The slurping and the chewing, while he speaks in a child-like voice, could pass off as an autonomous sensory meridian response (ASMR) content.
Some social media users, however, weren't impressed by his appearance or the tone of his voice.
They called him a "sissy" and reported his video to the platform.
Then Douyin suspended his 600,000-follower account for "grandstanding through gaudy content."
"Finally, his account got blocked!
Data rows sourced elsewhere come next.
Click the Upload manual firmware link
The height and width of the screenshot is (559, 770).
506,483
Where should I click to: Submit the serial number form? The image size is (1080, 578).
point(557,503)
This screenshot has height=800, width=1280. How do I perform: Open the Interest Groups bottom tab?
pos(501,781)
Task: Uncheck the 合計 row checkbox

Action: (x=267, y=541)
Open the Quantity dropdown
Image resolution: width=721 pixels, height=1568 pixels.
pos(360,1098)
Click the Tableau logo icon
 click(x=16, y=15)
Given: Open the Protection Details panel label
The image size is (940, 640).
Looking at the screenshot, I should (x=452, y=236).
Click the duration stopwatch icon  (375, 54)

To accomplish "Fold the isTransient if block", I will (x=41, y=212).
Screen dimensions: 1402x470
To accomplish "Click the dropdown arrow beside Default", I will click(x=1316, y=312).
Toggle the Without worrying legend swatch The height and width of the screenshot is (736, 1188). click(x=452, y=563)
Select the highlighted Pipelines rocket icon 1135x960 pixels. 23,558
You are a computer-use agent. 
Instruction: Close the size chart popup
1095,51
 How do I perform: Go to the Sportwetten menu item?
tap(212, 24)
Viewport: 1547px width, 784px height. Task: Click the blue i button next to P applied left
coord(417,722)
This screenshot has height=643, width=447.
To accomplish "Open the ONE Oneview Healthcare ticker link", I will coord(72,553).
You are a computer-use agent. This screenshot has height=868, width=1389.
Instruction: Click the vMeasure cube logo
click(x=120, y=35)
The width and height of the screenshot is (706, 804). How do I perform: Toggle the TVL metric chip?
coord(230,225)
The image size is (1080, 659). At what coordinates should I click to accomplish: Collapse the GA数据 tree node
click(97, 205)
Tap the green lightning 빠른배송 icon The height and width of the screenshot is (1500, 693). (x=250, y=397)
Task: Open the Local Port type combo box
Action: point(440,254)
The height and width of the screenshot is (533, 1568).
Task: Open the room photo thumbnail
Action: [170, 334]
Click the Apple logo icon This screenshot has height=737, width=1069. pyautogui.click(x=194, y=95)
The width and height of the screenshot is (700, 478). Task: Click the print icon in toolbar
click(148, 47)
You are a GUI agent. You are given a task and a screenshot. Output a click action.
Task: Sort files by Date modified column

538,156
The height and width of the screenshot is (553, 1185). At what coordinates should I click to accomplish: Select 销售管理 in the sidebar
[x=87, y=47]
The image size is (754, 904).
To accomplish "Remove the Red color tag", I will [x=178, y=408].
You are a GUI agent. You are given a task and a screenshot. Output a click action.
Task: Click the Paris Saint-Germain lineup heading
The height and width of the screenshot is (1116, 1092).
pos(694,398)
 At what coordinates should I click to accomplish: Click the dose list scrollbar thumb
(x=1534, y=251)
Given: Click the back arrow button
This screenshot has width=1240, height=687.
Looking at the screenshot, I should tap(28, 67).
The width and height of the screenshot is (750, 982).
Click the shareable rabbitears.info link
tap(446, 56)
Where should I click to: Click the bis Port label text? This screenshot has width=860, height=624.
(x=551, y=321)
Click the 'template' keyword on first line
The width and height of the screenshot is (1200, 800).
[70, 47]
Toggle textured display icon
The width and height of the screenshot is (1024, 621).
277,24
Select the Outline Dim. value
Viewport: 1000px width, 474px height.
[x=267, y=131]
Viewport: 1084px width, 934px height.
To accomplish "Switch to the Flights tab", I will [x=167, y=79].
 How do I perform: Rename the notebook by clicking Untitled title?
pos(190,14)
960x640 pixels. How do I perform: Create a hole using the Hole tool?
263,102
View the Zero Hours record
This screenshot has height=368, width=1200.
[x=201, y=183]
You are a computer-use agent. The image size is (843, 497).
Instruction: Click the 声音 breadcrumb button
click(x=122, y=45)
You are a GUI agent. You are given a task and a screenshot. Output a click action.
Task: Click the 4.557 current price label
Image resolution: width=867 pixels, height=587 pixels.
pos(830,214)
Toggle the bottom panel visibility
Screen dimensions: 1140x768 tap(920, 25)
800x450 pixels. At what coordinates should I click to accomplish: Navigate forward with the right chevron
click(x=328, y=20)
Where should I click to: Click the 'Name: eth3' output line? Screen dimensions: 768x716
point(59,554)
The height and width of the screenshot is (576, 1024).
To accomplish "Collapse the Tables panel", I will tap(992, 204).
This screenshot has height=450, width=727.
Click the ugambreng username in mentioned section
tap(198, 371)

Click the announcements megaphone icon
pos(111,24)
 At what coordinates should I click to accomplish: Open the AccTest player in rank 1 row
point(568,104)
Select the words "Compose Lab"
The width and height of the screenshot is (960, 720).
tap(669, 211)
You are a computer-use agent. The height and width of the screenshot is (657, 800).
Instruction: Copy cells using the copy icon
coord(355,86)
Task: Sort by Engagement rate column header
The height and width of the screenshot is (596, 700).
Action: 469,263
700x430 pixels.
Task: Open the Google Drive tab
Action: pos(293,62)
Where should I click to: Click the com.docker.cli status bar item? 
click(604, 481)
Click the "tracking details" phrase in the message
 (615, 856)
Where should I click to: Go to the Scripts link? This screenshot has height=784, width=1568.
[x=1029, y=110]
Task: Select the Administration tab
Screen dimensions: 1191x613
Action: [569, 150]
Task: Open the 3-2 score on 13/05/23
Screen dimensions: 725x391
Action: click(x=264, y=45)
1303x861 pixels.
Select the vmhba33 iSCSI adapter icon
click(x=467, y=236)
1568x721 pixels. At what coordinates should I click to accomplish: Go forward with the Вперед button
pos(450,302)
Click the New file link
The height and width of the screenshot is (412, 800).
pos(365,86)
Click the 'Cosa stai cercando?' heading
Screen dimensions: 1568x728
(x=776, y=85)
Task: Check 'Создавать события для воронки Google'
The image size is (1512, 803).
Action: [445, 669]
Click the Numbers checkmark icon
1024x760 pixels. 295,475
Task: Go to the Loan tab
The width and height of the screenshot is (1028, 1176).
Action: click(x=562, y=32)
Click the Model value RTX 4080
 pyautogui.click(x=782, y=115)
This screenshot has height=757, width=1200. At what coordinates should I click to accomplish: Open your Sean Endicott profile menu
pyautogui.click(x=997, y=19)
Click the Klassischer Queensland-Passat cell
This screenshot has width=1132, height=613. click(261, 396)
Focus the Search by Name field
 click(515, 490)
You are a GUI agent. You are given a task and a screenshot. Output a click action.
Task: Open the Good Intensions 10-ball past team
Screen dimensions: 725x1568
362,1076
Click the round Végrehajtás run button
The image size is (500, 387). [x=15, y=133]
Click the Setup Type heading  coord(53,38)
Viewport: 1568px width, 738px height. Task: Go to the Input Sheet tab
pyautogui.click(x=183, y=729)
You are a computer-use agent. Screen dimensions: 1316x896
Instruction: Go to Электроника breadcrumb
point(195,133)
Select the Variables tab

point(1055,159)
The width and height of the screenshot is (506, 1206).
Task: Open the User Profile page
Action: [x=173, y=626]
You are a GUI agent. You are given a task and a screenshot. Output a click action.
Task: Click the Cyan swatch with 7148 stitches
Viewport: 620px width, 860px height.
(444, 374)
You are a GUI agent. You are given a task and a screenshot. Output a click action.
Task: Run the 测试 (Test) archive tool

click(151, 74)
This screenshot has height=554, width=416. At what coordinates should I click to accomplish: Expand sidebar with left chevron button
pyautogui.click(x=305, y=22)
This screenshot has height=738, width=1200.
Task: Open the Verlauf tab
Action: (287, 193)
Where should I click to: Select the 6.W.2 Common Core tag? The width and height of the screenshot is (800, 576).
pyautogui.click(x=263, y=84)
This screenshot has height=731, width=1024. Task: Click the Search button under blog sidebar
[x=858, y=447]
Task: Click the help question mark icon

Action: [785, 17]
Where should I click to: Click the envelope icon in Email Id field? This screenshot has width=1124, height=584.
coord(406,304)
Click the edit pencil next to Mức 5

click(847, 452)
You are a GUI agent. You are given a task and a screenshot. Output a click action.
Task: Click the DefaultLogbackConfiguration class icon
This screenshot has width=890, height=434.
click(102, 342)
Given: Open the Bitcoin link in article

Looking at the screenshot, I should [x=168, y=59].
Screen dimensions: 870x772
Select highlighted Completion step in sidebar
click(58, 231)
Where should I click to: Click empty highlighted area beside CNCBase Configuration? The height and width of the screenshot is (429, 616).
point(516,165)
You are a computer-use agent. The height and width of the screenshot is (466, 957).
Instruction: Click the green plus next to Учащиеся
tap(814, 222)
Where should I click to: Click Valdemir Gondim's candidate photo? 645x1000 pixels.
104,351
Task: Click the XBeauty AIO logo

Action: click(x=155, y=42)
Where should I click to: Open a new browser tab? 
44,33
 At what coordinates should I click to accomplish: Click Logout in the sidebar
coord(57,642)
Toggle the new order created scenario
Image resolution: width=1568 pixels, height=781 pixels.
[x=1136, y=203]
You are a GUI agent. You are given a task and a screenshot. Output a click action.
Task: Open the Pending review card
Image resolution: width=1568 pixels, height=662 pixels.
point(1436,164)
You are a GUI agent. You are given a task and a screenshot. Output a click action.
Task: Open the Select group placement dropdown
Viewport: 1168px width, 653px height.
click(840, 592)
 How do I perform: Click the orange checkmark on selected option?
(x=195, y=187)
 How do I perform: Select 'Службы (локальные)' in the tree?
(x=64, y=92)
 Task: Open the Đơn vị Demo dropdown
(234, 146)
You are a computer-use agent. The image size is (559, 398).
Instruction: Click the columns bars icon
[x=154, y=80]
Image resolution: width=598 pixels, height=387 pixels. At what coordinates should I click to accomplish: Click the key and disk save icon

After watching his video of eating peaches, I want to change to another pair of eyes," one user commented on microblogging platform Weibo. "What happened to boys nowadays?"
The narrative around "sissy pants" or "feminine men" is being discussed in the same breath as the country's demographic crisis,
with the volume of voices claiming China is facing a "masculinity crisis" growing louder both from the public and the state.
As early as 2017, authorities have said that physical activities could be one of the first steps to avert the "feminization" of young men.
Such stances were soon endorsed by some leading public figures, too.
Wu Jing, famous actor and star of the nationalistic blockbuster "Wolf Warrior" franchise, said in an interview that if his son was a sissy, he would "slap him in the face."
Just as Feng's peach video and his Douyin account was scrubbed off the internet last week,
Guangming Daily newspaper criticized the country's entertainment industry for "creating social problems."
The article -- titled "The Deformed Aesthetics of 'Sissy Men' Must Be Curbed" -- complained that many male celebrities "wear heavy makeup, sexy clothes, and it is difficult to tell whether they are men or women."